Howard Pickering, the blacksmith, drove his father in his Model T while the elder Mr. Pickering, himself a fourth generation blacksmith, held his door open, ready to leap into the fields at the slightest provocation. Rose Devoe, the seamstress’ daughter, could never remember to use the brake. She pulled back on the steering wheel and yelled for the motor to stop. When Irving Blair, the groceryman, bought a refrigerator for his family, his mother called him frivolous. “We have a cellar, Irving,” she said. “What is wrong with the cellar. Cold, fat stone. A refrigerator is so…unnecessary.” The elder Mrs. Blair, however, was outvoted. The refrigerator was brought into the house, where it retained a place of honor in the living room. Soon, Sarah Shidaker, now a farm wife, had a deep freeze, bought with the milk money. She took a long look at its gleaming porcelain expanse and said, “Why, if I should die, my Eddie could lay me out in here and keep me forever!” Sarah Shidaker accurately set the new faith: “We were once in no big hurry. But no one wants to return to a team to turn a furrow. We have a tractor that turns three furrows. We milked “armstrong” at first, now we have milkers, two at a time. A housewife would rather have a Mixmaster than a crock and a spoon. But there was something warm in the old ways that I no longer have. So many people work strange ways and there are no more Sundays and no more nights. Now, I wonder what is important, and where will my grandchildren have their potato patches…?”

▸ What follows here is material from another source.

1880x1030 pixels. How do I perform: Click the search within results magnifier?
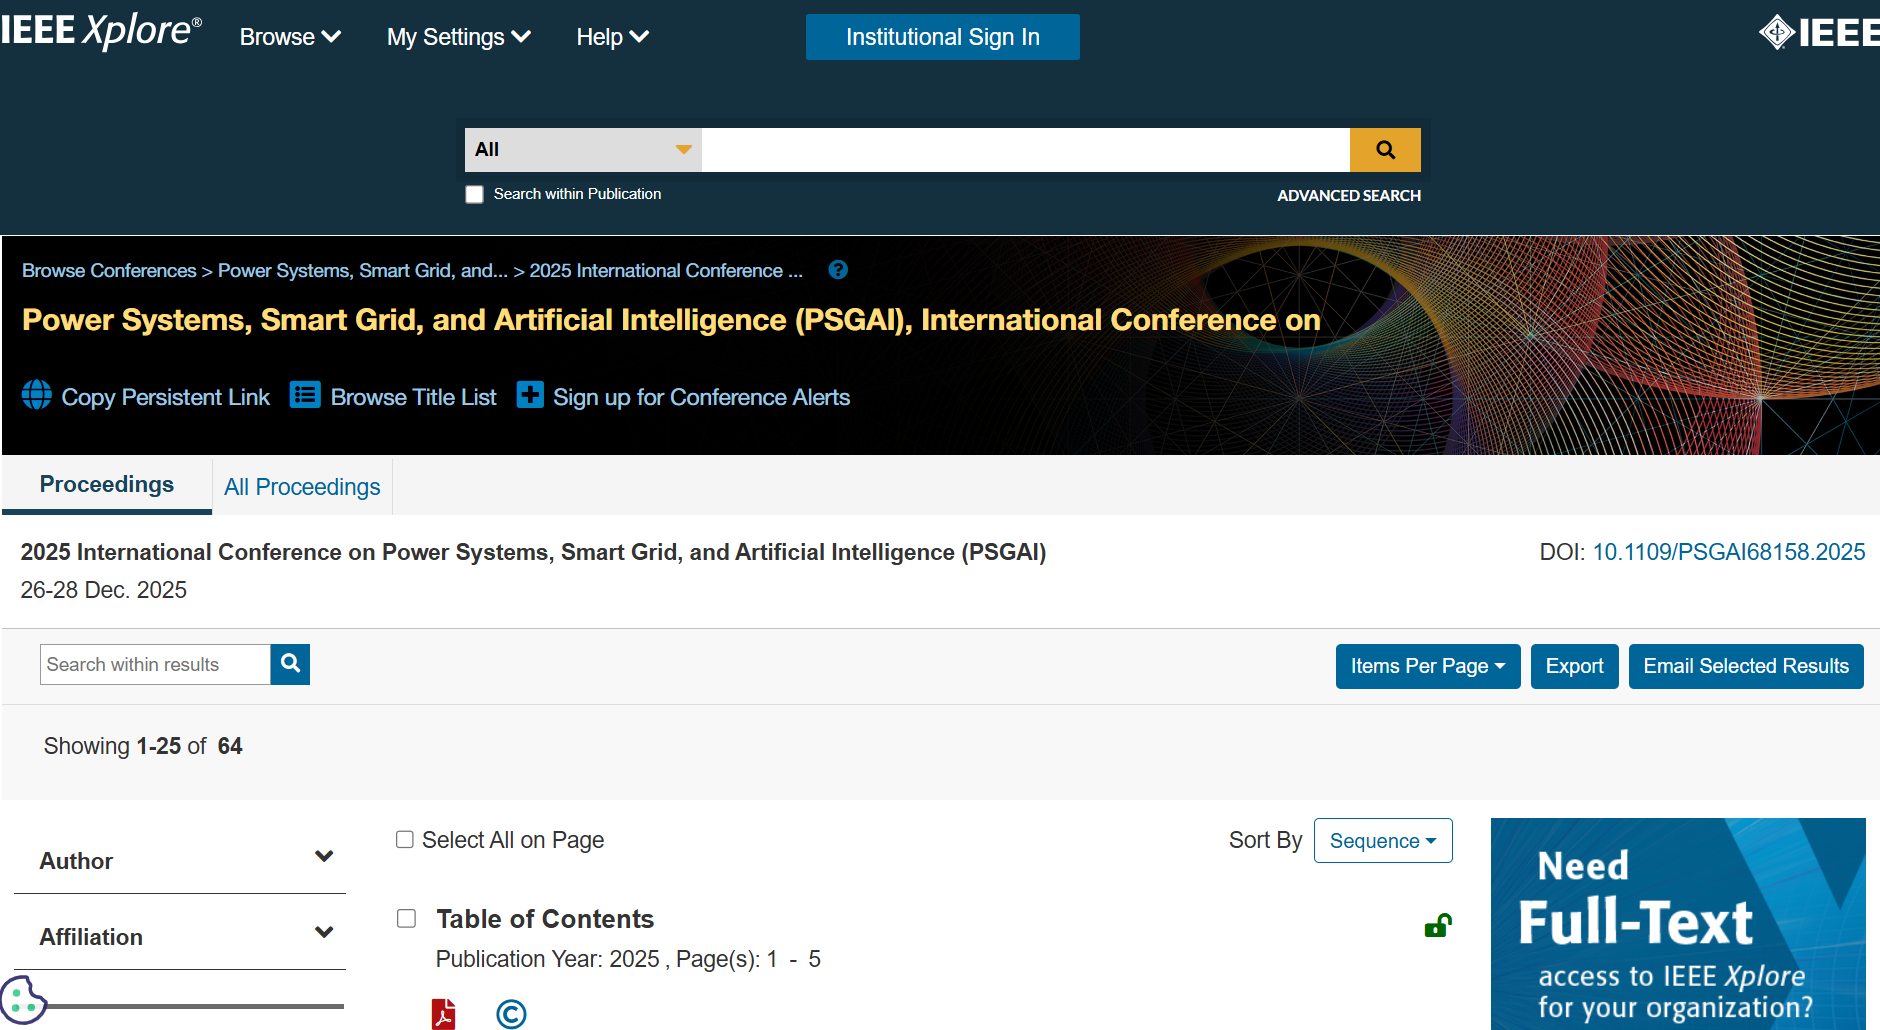pos(290,664)
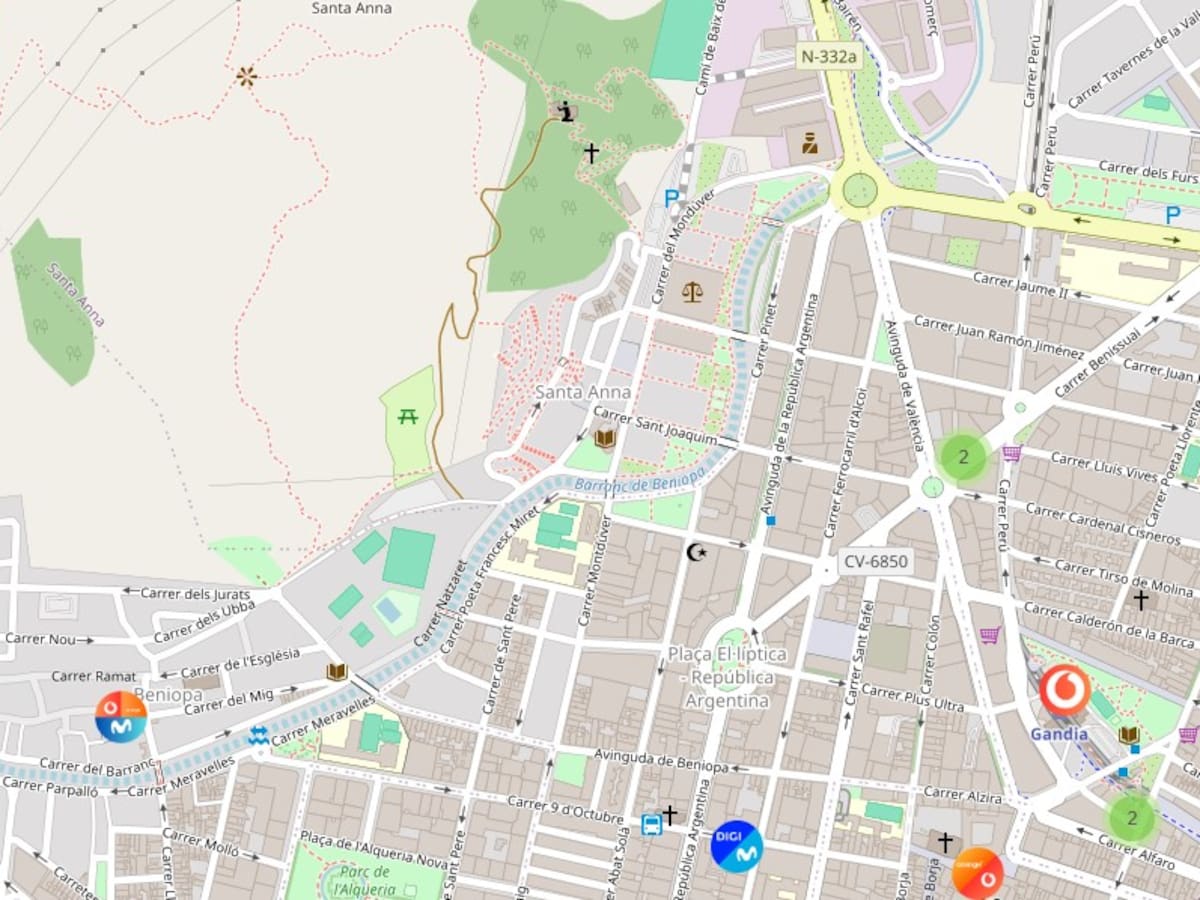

I have always known farming. It is what I began with and I’m still at it. I like it because it was how I was raised. I think it is where a man is born. My father stayed with it until he was 85. We worked by hand and horse and walking plow. I don’t like to talk of it because it makes me seem old.
– Thurmond Mitchner
When we got behind we used the tractor. We thought the tractor was wonderful but the horses we thought sacred. The teams did a lot of thinking for a man in the fields. The horse turned and went down the right row. There was a closeness there. The tractor gave us nothing. But the machinery was coming on, you know….
– Luther Haines
I didn’t like shearing a sheep. It was too far from his head to his feet.
– Albert McKay
The Coming Of Machinery - V
Years later, one night in late July, when Frank Lundy’s cornfields shined richly under a full moon, one of the village boys raced his new Chevrolet the quarter of a mile from Burlington to the cemetery while his best friend stood on the running board and sent a mighty stream of urine into the field. It was one of the minor eccentric moments in a young man’s life when he is given to such fine spontaniety. But who could say that it was not the perfect gesture of defiance to the confining fields? The factory system awaited. The automobile awaited. All roads led to Rome. At the moment of such coalescence, New Burlington, Ohio, ceased to exist. The fields, passive under the inexorable grind of relentless seasons, gave no promises. The cities promised everything.